Phase 4: Port latency loadtest to control socket

Part of PLAN-test-harness.md. This phase lives entirely in kerbside. The plan file lives here in docs/plans/ per the master plan's single-home rule.

Goal

Rewrite loadtests/latency/ so it drives Ryll's headless control socket (landed in phase 3) instead of the in-tree Python SPICE client at testclient/ryll/, and delete testclient/ryll/ along with every reference to it. After this phase, the only SPICE client kerbside builds against is the upstream Rust Ryll, and testclient/ryll/ no longer exists.

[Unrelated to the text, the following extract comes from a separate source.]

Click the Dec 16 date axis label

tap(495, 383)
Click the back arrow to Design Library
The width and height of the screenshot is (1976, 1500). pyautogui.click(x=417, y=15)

This phase is strictly a replacement of what we have today. The scope is:

  • Replace the loadtest's SPICE-client implementation. Same invocation surface (Docker image, makeconsole.sh entrypoint), same output shape (one CSV per run with one float per line), same CI consumers.
  • Delete the now-orphaned testclient/ryll/ tree.
  • Update every doc that references either path.

Out of scope for phase 4:

  • A new tempest test. The master plan flagged "does a tempest uefi-latency-guest test exist?" as an open question; the operator has resolved it as "no, and this phase does not add one". The legacy loadtest is the only consumer we replace.
  • Wiring the latency loadtest into GitHub Actions. It is run out-of-band today; that continues unchanged.
  • Adding new control-socket verbs or events. v1 of the protocol is sufficient for the replacement metric (see decisions below).
  • Generalising loadtests/latency/ to consume the static source driver (phase 5 covers the direct-qemu lane). This phase keeps the existing OpenStack-backed flow in makeconsole.sh intact.
  • A Prometheus / metrics-server output. The CSV stays the only output artefact.
  • Reworking cleanupconsoles.sh. It is untouched in this phase.

Decisions baked into this plan

These were judgment calls made while drafting the phase plan rather than questions to ask the operator. Flagged explicitly so they can be challenged before code lands.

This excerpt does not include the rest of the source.